_WHAT TO WORK ON_.
Check each line of the records for "will"; collect those that have it.

_DATA FOR THE TASK_.
************

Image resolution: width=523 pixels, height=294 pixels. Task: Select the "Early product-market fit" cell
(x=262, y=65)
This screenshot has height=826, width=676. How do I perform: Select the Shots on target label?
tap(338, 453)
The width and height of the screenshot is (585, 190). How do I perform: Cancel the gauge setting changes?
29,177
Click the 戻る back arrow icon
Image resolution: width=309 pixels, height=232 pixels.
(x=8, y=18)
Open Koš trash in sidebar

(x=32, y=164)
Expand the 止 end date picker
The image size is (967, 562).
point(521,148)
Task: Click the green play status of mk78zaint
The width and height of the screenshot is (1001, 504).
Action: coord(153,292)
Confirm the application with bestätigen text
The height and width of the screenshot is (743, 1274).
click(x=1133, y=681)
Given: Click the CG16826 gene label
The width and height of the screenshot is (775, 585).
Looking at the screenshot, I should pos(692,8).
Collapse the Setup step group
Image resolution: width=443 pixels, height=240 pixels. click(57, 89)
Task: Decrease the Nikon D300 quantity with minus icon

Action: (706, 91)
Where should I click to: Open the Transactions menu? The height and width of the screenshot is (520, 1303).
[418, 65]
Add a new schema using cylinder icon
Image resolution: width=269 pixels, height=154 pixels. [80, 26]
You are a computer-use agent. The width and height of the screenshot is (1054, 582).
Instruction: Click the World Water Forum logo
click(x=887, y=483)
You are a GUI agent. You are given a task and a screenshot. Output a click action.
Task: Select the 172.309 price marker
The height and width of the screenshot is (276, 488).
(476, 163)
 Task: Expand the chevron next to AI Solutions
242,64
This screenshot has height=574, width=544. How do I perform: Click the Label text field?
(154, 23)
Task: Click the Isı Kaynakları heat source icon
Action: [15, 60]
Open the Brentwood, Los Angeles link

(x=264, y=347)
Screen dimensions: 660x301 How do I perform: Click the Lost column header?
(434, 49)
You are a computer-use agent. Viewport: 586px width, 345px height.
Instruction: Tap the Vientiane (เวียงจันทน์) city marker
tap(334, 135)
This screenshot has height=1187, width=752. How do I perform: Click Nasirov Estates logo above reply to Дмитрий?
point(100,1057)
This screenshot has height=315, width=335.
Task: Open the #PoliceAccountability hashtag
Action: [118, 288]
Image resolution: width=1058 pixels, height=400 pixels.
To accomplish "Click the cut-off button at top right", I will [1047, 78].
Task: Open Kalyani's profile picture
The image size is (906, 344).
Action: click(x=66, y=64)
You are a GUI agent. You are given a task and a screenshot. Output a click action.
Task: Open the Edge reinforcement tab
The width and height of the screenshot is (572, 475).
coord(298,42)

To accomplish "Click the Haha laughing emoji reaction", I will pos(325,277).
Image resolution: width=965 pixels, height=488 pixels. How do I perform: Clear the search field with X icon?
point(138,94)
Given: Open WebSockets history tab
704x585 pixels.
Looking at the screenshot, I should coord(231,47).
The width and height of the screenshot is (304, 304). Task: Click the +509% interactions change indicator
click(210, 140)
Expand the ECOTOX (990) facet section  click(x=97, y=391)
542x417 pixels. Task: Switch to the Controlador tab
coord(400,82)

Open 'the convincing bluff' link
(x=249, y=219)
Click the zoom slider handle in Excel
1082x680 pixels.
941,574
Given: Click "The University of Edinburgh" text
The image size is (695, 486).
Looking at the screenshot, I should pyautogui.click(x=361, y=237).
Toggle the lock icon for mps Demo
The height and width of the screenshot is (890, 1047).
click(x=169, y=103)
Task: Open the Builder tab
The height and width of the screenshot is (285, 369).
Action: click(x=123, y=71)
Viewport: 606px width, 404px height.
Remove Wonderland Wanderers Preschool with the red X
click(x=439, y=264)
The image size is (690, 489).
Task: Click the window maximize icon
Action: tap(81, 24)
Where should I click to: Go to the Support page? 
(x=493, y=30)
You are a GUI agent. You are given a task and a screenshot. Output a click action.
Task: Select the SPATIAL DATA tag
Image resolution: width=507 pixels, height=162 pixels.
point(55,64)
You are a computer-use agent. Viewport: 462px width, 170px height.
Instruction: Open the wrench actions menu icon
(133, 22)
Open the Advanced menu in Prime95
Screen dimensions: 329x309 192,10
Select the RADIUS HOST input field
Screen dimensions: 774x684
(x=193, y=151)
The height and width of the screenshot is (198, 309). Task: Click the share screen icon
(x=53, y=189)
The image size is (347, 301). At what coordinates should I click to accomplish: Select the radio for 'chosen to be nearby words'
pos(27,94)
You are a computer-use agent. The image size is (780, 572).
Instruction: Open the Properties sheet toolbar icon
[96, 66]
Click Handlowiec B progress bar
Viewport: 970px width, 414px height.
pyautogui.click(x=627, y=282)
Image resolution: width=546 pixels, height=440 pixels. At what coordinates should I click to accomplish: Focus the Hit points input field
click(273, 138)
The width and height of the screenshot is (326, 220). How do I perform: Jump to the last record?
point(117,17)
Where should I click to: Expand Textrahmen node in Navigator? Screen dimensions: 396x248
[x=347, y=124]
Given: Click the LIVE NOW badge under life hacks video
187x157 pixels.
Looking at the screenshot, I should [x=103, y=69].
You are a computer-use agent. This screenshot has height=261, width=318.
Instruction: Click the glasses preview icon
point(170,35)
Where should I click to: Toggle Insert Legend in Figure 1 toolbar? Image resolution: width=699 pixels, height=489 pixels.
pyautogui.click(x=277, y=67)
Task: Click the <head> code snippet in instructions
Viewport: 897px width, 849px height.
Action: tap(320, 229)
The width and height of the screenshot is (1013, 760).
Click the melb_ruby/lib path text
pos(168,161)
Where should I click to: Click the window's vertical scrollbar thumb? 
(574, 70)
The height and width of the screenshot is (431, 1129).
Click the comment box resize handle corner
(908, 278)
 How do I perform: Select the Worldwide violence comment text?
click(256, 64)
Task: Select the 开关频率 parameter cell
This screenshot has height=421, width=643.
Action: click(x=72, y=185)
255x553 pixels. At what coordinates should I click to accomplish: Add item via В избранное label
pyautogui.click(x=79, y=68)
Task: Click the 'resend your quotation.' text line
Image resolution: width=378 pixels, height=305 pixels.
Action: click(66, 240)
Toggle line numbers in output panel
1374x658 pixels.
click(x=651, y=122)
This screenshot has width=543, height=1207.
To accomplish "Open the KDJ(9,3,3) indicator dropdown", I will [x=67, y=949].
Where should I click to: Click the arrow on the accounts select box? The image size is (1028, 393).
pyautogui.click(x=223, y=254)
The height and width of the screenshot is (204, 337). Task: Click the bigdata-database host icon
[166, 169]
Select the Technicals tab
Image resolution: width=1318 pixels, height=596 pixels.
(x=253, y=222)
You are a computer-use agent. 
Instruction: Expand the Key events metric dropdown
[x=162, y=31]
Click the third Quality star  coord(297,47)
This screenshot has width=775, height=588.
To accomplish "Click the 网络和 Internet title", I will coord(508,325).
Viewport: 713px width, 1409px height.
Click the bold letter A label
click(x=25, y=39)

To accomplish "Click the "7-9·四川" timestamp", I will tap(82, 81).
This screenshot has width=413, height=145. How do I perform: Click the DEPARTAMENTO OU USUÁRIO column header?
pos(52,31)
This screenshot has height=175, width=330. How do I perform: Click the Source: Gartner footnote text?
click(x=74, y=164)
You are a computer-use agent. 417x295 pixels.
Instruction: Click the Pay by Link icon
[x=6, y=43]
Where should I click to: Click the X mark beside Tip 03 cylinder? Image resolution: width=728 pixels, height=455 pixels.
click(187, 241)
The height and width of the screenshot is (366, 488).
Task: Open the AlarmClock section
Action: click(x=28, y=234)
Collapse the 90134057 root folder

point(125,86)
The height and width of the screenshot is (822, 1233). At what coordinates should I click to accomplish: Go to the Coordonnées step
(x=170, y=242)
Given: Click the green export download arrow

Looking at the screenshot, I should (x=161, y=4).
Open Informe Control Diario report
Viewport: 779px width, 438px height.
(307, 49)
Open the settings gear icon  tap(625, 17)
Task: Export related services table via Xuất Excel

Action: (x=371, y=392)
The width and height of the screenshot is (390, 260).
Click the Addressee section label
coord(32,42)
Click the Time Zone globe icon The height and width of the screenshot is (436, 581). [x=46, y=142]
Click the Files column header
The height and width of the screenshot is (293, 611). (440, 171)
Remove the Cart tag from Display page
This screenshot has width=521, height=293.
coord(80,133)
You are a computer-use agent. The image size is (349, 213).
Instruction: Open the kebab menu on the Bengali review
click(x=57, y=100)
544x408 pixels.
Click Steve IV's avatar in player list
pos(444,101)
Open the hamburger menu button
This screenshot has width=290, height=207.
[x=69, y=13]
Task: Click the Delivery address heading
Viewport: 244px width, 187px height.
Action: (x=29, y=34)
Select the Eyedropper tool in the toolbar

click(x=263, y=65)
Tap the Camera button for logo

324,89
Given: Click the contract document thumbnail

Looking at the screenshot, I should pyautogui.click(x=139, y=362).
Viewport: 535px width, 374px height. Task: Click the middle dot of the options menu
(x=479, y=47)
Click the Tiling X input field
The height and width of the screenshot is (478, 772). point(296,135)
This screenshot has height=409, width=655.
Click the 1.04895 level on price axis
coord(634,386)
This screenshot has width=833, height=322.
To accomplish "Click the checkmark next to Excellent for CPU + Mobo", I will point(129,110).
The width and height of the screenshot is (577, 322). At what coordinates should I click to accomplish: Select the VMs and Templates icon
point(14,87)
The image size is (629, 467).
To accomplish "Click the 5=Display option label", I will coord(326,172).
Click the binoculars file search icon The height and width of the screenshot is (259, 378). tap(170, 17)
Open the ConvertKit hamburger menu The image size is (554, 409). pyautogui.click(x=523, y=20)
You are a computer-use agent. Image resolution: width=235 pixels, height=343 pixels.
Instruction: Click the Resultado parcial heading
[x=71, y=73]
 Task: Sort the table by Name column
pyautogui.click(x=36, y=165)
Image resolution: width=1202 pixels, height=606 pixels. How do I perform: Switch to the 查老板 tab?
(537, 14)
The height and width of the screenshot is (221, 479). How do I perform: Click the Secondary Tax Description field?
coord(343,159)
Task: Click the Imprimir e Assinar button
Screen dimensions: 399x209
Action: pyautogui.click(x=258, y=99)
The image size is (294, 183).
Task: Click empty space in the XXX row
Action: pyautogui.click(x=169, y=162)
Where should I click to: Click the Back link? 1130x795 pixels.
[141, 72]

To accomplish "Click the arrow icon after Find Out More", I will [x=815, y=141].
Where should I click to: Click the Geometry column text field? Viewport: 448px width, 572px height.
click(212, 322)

************

_SOLUTION BELOW_.
To accomplish "Click the cut-off button at top right", I will [1047, 78].
To accomplish "Click the Haha laughing emoji reaction", I will pos(325,277).
To accomplish "Open the KDJ(9,3,3) indicator dropdown", I will [x=67, y=949].
To accomplish "Click the 网络和 Internet title", I will coord(508,325).
To accomplish "Click the "7-9·四川" timestamp", I will tap(82, 81).
To accomplish "Click the checkmark next to Excellent for CPU + Mobo", I will point(129,110).
To accomplish "Click the 5=Display option label", I will coord(326,172).
To accomplish "Click the arrow icon after Find Out More", I will [x=815, y=141].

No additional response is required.